Man versus Woman Gender Jokes Humor and Satire
Differences 
Thursday, May 7, 2009, 10:15 PM
If Gloria, Suzanne, Debra and Michelle go out for lunch, they will call each other Gloria, Suzanne, Debra and Michelle. But if Mike, Phil, Rob and Jack go out for a brewsky, they will affectionately refer to each other as Fat Boy, Godzilla, Peanut-Head and Useless.

And when the check comes, Mike, Phil, Rob and Jack will each throw in $20 bills, even though it's only for $22.50. None of them will have anything smaller, and none will actually admit they want change back. When the girls get their check, out come the pocket calculators.

A man has six items in his bathroom-a toothbrush, shaving cream, razor, a bar of Dial soap, and a towel from the Holiday Inn. The average number of items in the typical woman's bathroom is 437. A man would not be able to identify most of these items.

A woman makes a list of things she needs and then goes out to the store and buys these things. A man waits till the only items left in his fridge are half a lime and a soda. Then he goes grocery shopping. He buys everything that looks good. By the time a man reaches the checkout counter, his cart is packed tighter than the Clampett's car on Beverly Hillbillies.

When preparing for work, a woman will put on a expensive outfit, then slip on sneakers. She will carry her dress shoes in a plastic bag from Saks. When a woman gets to work, she will put on her dress shoes. Five minutes later, she will kick them off because her feet are under the desk. A man will wear the same pair of shoes all day.

Women love cats. Men say they love cats, but when women aren't looking, men kick cats.

A woman will dress up to: go shopping, water the plants, empty the garbage, answer the phone, read a book, get the mail. A man will dress up for: weddings, funerals.

Women do laundry every couple of days. A man will wear every article of clothing he owns, including his surgical pants that were hip about eight years ago, before he will do his laundry. When he is finally out of clothes, he will wear a dirty sweatshirt inside out, rent a U-Haul and take his mountain of clothes to the Laundromat.

WHAT THIS TASK INVOLVES
According to the humor piece on gender differences, how many items are in the typical woman's bathroom? Please answer in one sentence.

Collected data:
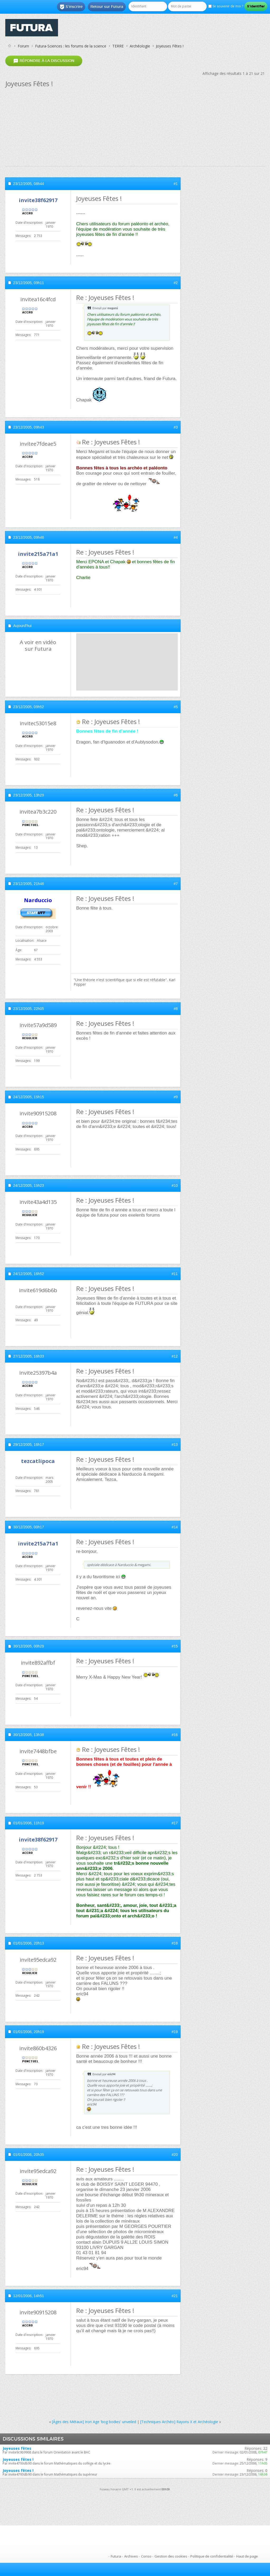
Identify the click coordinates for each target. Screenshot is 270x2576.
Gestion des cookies (171, 2556)
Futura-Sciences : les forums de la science (70, 45)
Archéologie (140, 45)
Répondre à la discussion (43, 61)
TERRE (118, 45)
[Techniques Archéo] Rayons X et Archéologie (179, 2421)
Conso (146, 2556)
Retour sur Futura (106, 6)
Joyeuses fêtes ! (18, 2459)
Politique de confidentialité (211, 2556)
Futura (116, 2556)
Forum (23, 45)
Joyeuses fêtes (17, 2448)
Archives (131, 2556)
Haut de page (247, 2556)
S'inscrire (71, 6)
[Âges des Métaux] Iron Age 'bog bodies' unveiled (94, 2421)
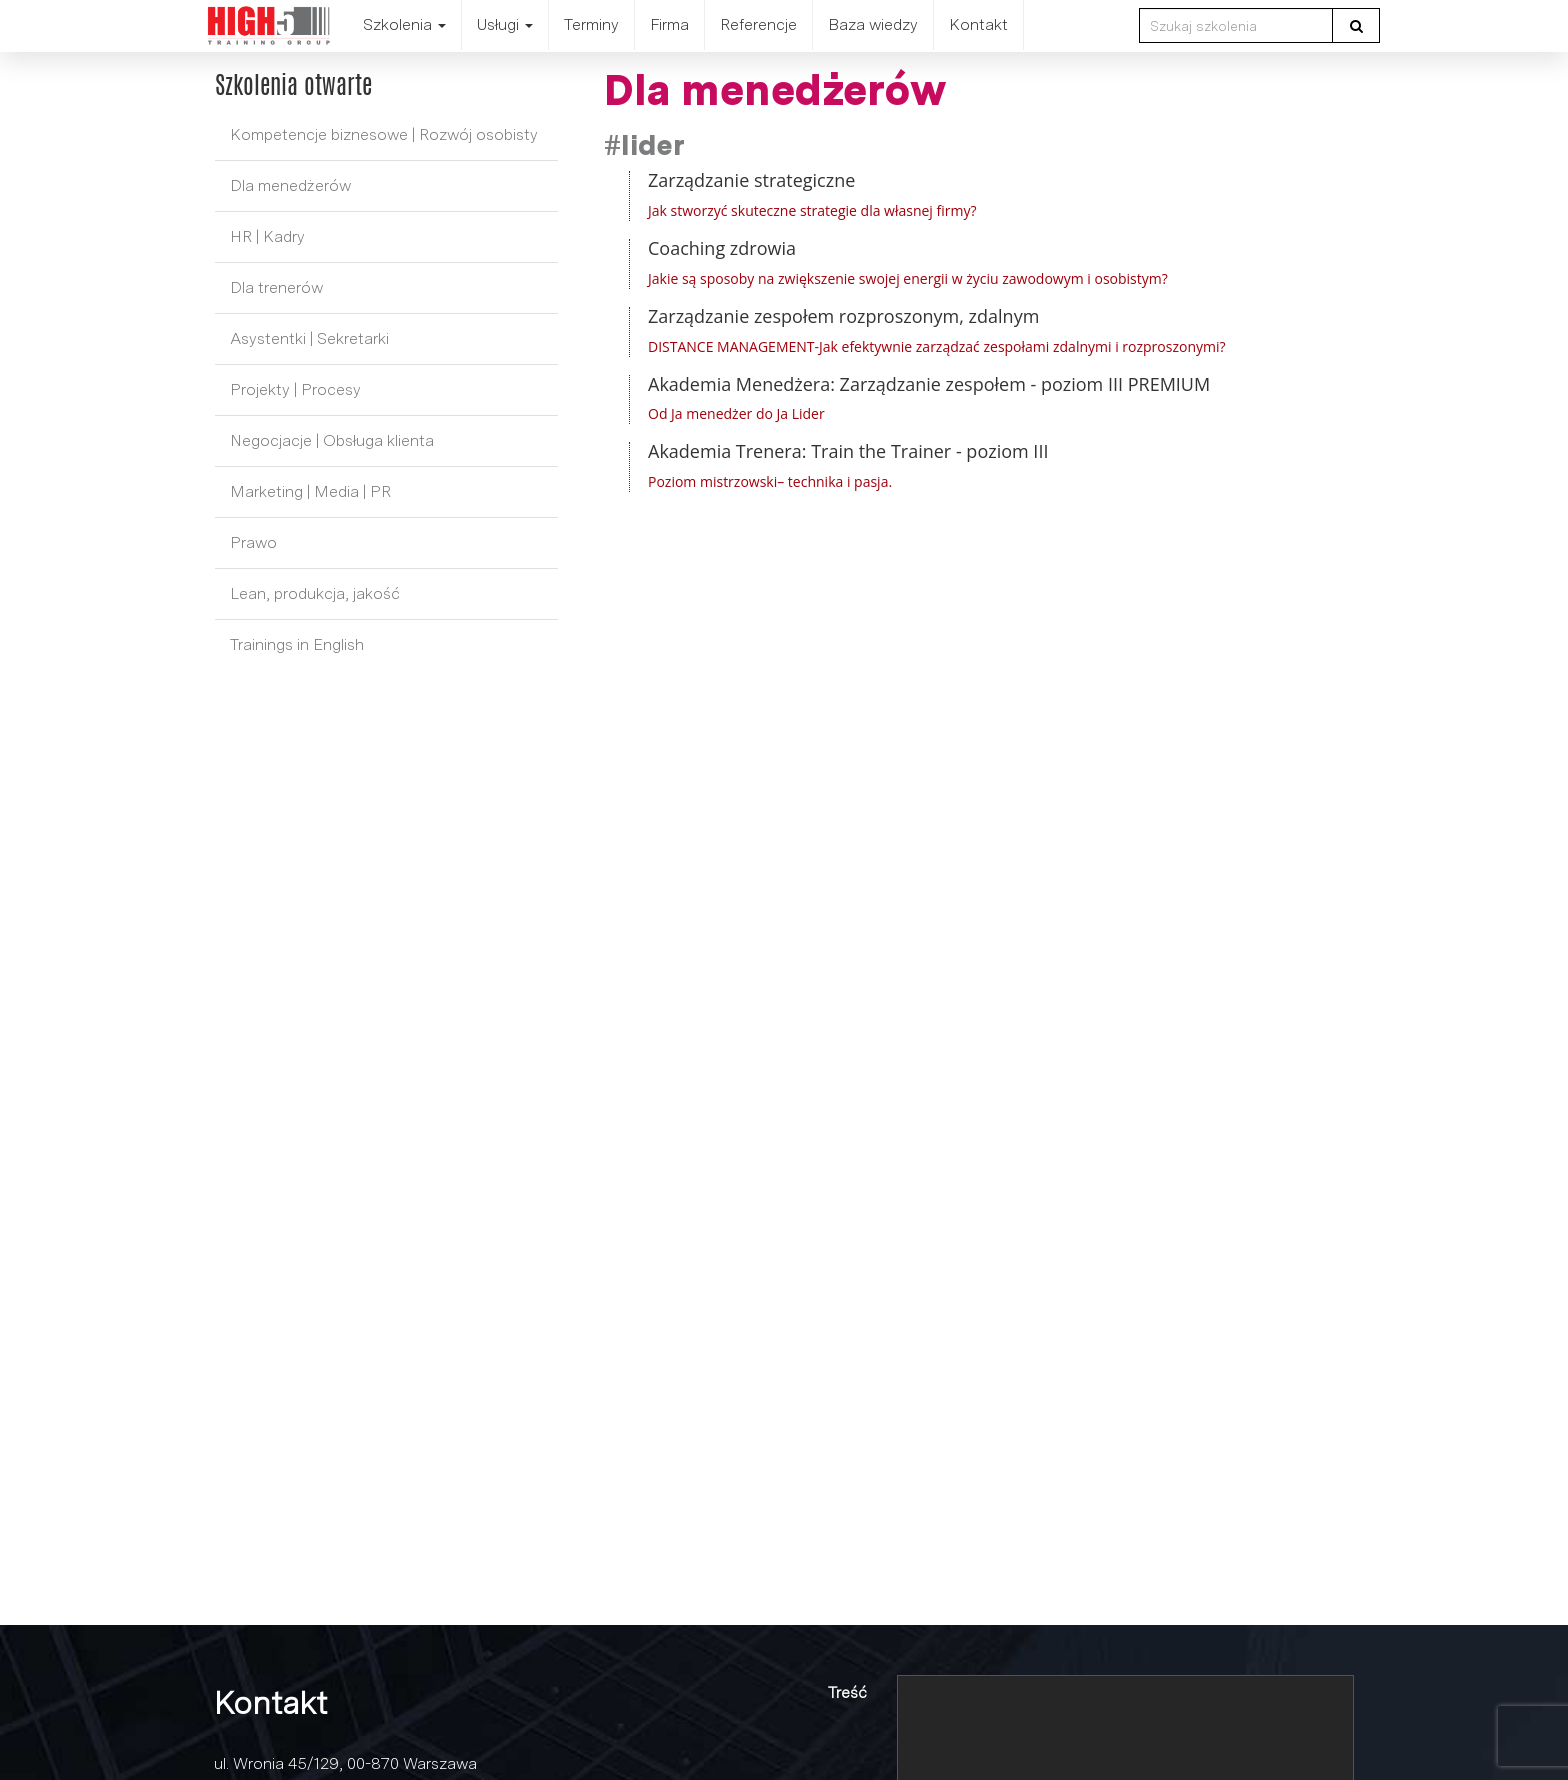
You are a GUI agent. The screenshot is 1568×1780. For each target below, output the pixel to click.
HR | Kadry (267, 236)
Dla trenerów (276, 287)
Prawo (253, 542)
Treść (847, 1692)
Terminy (591, 24)
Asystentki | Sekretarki (309, 338)
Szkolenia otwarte (293, 85)
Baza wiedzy (873, 24)
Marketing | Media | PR (310, 491)
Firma (669, 24)
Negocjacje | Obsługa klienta (332, 440)
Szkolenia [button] (404, 24)
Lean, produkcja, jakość (315, 593)
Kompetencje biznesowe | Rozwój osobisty (384, 134)
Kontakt (978, 24)
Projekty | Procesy (295, 389)
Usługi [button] (505, 24)
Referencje (758, 24)
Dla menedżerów (290, 185)
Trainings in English (297, 644)
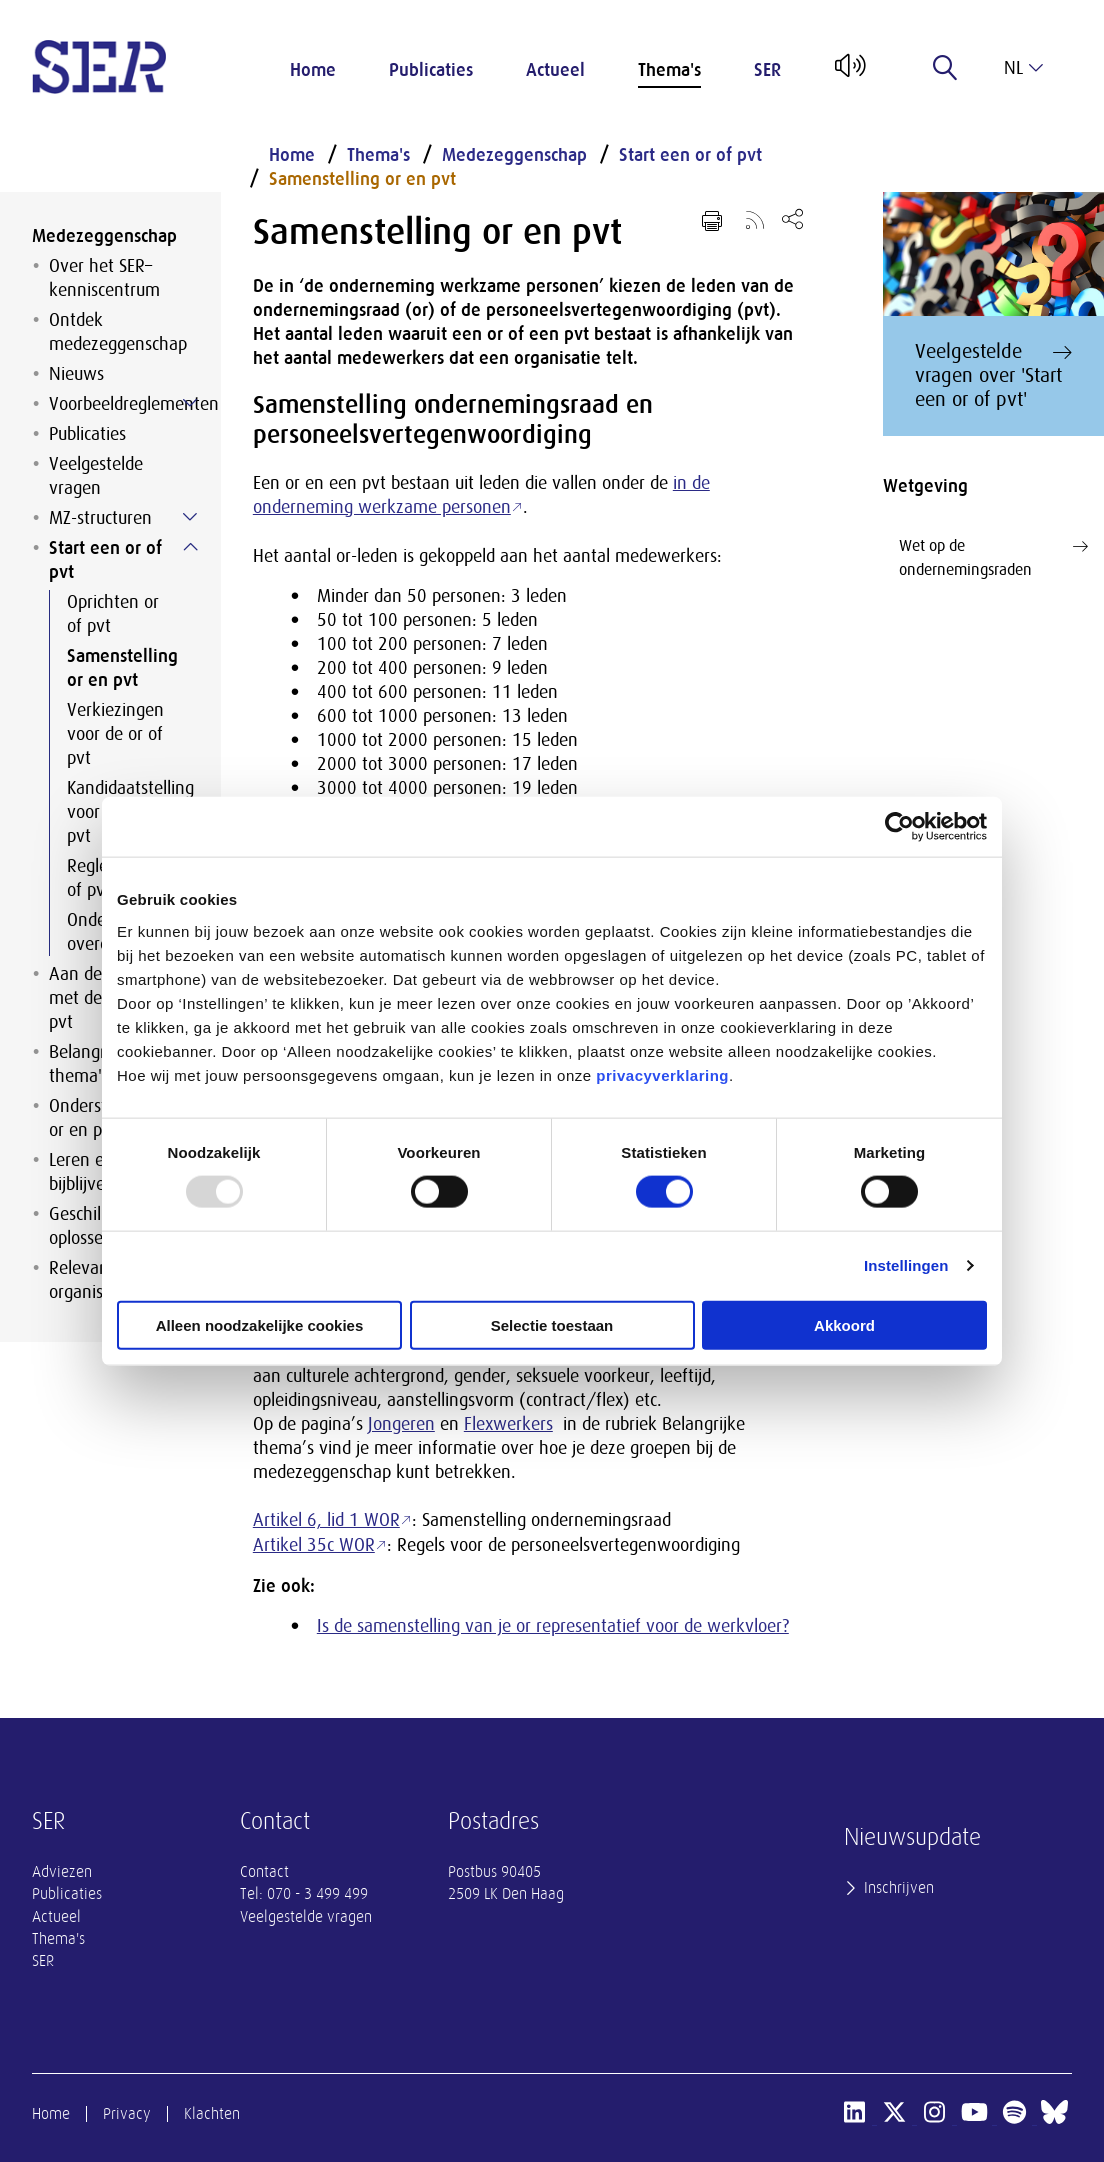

WRITTEN ANSWER
The typical woman's bathroom holds an average of 437 items.